Aulas em segundo plano.

O meu Note 8 está comigo quase há um ano (ainda não, mas vai lá chegar), e vocês sabem o quanto eu o adoro, todas as funcionalidades, a S pen, e claro, a câmara que se torna um mimo se soubermos trabalhar com ela e tomar as rédeas de todos os truques e manhas.

Quando o adquiri, quase por sorte, com o reembolso de um iphone 6 avariado (processo que demorou quase um ano completo a estar concluído), pesquisei quase todos os vídeos que consegui encontrar sobre como tirar o máximo partido do meu novo na altura aparelho, e vi tantos que me cansei de procurar e de passar minutos colados ao ecrã do portátil. Acho que no fundo não fiquei a conhecer nem metade daquilo que o meu smartphone, pelo menos na altura. Qualidades deixadas de parte como diriam muitos. Sabia eu que a câmara do Note 8 tinha características que até a altura eram as melhores no que toca a telemóveis, mas não sabia muito bem por onde começar.
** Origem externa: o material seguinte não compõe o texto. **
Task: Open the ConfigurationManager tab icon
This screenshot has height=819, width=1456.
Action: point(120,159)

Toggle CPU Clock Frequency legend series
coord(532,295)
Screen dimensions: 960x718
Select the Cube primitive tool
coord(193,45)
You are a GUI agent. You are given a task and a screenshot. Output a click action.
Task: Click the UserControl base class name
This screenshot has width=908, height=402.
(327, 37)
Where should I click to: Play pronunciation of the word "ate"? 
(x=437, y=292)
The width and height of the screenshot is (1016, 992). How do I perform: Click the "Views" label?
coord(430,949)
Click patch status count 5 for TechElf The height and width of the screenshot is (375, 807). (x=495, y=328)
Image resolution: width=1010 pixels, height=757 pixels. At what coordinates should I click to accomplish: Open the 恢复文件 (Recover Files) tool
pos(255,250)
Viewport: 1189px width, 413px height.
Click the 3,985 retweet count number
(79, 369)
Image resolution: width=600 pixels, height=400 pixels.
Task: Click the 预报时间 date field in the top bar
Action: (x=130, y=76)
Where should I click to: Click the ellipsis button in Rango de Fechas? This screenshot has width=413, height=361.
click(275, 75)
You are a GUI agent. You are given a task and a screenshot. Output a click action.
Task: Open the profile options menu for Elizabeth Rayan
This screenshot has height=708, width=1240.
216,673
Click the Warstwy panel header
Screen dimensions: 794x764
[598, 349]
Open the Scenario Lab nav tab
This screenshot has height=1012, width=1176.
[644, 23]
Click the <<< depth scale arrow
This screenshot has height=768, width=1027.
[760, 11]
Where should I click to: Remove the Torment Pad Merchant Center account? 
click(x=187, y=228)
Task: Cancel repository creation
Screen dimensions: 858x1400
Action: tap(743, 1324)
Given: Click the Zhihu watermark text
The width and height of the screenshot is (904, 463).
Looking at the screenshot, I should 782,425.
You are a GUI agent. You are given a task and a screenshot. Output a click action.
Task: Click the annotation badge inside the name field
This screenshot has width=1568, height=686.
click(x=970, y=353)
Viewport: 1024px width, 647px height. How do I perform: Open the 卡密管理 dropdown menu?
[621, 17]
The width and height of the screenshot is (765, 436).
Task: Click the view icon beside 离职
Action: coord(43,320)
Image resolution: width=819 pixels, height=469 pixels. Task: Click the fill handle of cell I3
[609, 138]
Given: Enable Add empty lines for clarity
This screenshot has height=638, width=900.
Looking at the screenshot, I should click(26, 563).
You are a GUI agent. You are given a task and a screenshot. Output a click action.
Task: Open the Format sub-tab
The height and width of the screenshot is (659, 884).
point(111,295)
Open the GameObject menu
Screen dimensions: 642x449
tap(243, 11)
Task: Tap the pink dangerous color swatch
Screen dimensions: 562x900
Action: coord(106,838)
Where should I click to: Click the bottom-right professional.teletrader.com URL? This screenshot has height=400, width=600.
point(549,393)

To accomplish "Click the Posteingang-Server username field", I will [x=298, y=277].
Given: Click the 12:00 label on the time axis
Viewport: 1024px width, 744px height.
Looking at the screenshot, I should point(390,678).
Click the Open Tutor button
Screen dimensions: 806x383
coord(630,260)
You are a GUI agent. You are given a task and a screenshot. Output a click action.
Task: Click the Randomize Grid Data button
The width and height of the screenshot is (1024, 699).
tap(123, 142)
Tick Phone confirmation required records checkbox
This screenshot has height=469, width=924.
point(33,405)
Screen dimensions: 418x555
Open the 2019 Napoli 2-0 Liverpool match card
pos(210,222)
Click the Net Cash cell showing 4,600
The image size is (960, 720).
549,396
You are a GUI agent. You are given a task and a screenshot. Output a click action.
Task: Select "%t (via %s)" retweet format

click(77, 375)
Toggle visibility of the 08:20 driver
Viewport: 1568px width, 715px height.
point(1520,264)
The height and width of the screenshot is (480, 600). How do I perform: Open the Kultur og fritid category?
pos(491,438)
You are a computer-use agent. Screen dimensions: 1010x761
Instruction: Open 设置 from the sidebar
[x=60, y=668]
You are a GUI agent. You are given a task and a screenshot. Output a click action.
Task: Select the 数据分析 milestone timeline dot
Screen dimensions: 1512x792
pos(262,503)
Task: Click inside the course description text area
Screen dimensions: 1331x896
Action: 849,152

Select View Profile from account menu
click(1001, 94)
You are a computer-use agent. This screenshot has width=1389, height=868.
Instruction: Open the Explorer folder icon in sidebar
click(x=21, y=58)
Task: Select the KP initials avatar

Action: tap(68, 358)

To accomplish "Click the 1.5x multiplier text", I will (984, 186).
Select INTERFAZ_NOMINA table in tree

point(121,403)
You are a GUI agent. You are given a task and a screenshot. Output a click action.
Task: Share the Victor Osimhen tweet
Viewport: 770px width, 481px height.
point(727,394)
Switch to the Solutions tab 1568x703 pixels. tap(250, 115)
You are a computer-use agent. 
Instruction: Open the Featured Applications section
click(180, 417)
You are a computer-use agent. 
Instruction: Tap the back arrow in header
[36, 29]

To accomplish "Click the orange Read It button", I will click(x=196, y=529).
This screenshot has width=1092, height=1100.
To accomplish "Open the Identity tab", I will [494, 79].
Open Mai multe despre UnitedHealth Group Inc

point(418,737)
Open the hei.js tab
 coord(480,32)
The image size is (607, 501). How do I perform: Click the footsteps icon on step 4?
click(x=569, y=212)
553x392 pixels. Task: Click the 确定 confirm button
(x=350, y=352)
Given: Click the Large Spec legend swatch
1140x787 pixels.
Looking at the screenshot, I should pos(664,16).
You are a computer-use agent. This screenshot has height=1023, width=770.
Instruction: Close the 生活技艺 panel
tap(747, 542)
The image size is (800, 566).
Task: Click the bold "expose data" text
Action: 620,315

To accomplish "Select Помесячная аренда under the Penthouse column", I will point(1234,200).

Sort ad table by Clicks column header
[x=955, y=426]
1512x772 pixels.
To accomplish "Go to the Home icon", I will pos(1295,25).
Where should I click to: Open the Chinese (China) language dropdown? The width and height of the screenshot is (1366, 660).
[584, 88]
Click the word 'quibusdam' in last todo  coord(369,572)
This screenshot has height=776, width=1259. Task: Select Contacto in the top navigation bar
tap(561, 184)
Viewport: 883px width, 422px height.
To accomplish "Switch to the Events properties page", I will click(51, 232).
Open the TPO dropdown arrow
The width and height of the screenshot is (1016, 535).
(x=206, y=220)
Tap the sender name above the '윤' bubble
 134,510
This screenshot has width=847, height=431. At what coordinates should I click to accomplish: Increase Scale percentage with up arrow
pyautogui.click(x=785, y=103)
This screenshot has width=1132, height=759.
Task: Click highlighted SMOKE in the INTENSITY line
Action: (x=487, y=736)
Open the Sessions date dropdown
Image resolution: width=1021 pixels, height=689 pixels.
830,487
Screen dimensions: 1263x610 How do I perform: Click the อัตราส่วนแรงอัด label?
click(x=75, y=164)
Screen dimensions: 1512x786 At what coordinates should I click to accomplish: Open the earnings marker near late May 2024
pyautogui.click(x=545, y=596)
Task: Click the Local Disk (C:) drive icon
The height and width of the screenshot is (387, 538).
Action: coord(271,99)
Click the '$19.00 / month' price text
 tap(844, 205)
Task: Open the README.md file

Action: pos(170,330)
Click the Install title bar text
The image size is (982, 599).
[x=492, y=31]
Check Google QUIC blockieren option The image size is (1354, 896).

Logicamente, quando temos o aparelho na mão,  o primeiro instinto é brincar ao máximo e descobrir as novidades tal e qual uma criança de 5 anos com um puzzle novo. E assim o fiz, e achei que sabia o máximo dos máximos, até ontem há noite quando dei por mim a ter aulas com a pessoa mais improvável de sempre.

No concerto dos Scorpions, onde metade da plateia gravou com amor algumas das músicas intemporais desta banda que ainda hoje move montanhas (ou multidões de pessoas), e surpreendentemente via-se mais Samsung no ar do que propriamente iPhone. Mesmo há minha frente, estava um senhor até bastante simpático que passou o tempo todo a gravar e a tirar fotos com o seu Galaxy S9, e eu passado algum tempo de observar, comecei a experimentar algumas coisa no meu Note8 também, e não é que a coisa começou a funcionar bem?

Ora bem, quando dei por mim, estava a gravar só com a segunda câmara, logo muito mais próximo do palco mas sem utilizar o zoom, com uma boa definição e um óptimo som, a tirar fotos com qualidade ao mesmo tempo que filmava, e a retirar a luminosidade como quem pisca os olhos, tudo ao mesmo tempo. E tudo isto porque estava com atenção ao senhor da fila da frente. Depois de tantos vídeos no youtube e de tantas lições e manuais de instruções, eis que dou por mim a aprender uns quantos truques no meio de um dos grandes espectáculos que tive o prazer de assistir até agora. As coisas que aprendemos se prestarmos um pouquinho mais de atenção, ou então se simplesmente formos imitando os gestos de terceiros, que sinceramente foi o caso.

Ao senhor da fila da frente, o meu obrigado pela aula dada sem conhecimento, e obrigado por me ajudar a dar ainda mais uso às qualidades do meu fofinho smartphone.